European Union

According to the historical convention, Europe and Asia are considered two different continents even though there is no natural barrier separating these two continents. This lack of a natural boundary between Europe and Asia often leads to confusion as to which countries are parts of Asia and which are European. The generally accepted boundary of Europe runs down the Ural Mountains, follows the Ural river into the Caspian Sea and then eastwards along Caucasus Mountains, across the Black Sea and through the Turkish Strait (Roskin, 2009). Unfortunately, this geographical boundary is more of an arbitrary line and runs across several countries so that countries such as Russia, Turkey and Azerbaijan lie partly in Europe and partly in Asia. Historically, this ambiguity was not of much concern, but with the formation of European Union (EU), the debate over which countries are European has taken on a new turn. If the traditionally accepted boundary of Europe is used than Cyprus should not be part of the EU. On the other hand, there are those who feel that Christianity unites Europe and so Europe should extend as far as Christianity does. This would bring Russia within the European folds, even though the nation has no desire to join the EU. Besides using religion as criteria would exclude millions of non-Christians who call Europe their home. When deciding the membership for EU, one must remember that the EU was formed primarily for economic reasons. Hence, the criteria for a country to become a member of the EU should not be geographical, cultural or religious but an economic one because it is the advanced economies of the EU which make it possible for them to have such close and meaningful association.

Traditionally, there are seven continents in the world. Five of these continents are surrounded by water bodies on all sides and hence there is no confusion about their boundaries. However, Europe and Asia do not have any such natural or artificial water body separating them. Indeed, many people have referred to Europe as a peninsula of Asia (Bassin, 1991). The only reason Europe and Asia are classified as two separate continents is because of tradition which was started by ancient Greek geographers who had very limited knowledge of the real world geography. But as the real geography of the region became better known, many geographers began questioning the division of Eurasia into two continents. To uphold the ancient tradition, Urals were designated as the boundary between Europe and Asia. However, this boundary was completely arbitrary and different geographers had completely different takes on where Europe ended and Asia began. The ancient Greeks saw the European boundary at the river Tanais and this continued to remain the accepted boundary among the scholars until as late as the seventeenth century. But the Tanais river was nothing more than a stream and it did not serve as a good reliable way to divide a land mass into two continent. Certain political considerations meant that by eighteenth century, the need to clearly define the boundary between Asia and Europe had become imperative. This led several scholars to try and come up with a boundary which was more reliable than a small river. The Ural Mountains became the obvious choice for defining this boundary because they represented a substantial landmark. However, their remained significant differences in how the boundary was drawn south of the mountains with different scholars drawing entirely different boundaries. And it took some time before even the Ural Mountains were widely accepted as the natural boundary. To complicate the matters further, in the nineteenth century, many Russians refused to identify Russia as either a European or Asian country, instead representing it as an independent geographical world (Bassin, 1991). Given this geographical, historical and political ambiguity in clearly defining the European borders, it is obvious that geography cannot be successfully used to define what constitutes Europe. Hence, in the absence of a clearly defined boundary, geography cannot be used as reliable measure for deciding the European boundary.

▶ _Supplied material_
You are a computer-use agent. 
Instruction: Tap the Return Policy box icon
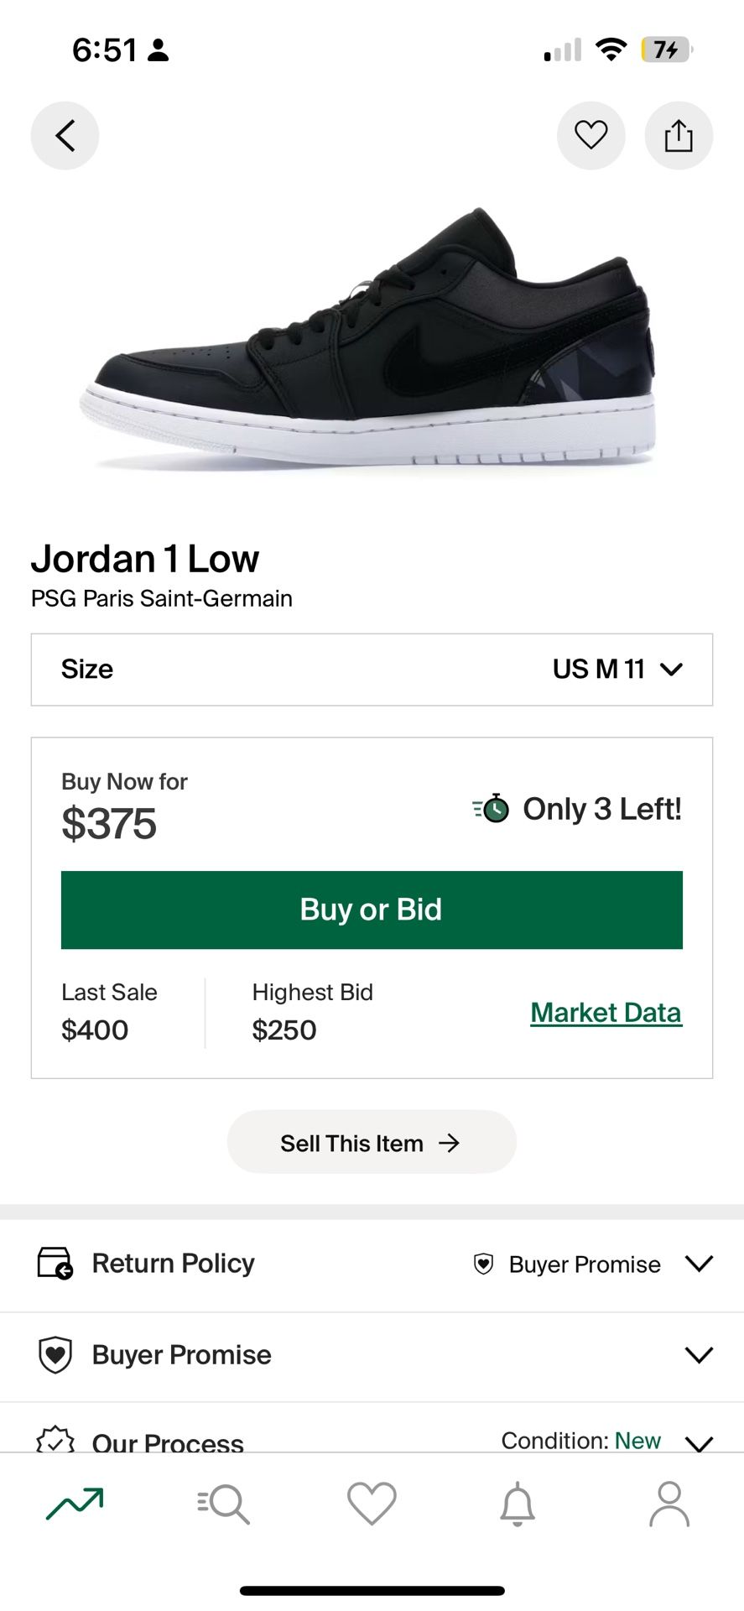click(55, 1263)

▶ _Your instructions_
Pick up the essay on European Union membership after its last sentence and carry it forward.

▶ _Final result_
To counter this geographical ambiguity, many scholars have insisted upon a religious and cultural definition of Europe. The argument for such a division of Europe is that the continent is united by a common Christian culture. This argument is also used to deny European membership to the predominantly Islamic Turkey. The problem with this religious argument for definition of Europe is that it does not take into account the millions of non-Christians who have been leaving within the accepted European boundaries for generations. While it may be argued that these non-Christians are a minority this may change in future. In an increasingly globalized world order people from all kinds of religious and cultural backgrounds travel to wherever they can find good employment opportunities and a generation later the adoptive country becomes their home. If religion is used to define European boundaries, the next step would be to expel all non-Christians from Europe. This is neither practical nor desirable. In an increasingly secular world, there is no place for a theocratic political order. If EU is allowed to have an exclusively Christian identity, its long term fallout could be very dangerous. This tendency to think of Europe in terms of reaction against something else (Moisio, 2002) is a negative concept which would turn Europe in to an exclusive society formed on the basis of such a reaction against non-Christians. Nothing should ever be founded on such negativity, least of all a grand idea like EU which is based on the concept of inclusiveness. Hence, religion as the basis for EU membership is definitely not acceptable.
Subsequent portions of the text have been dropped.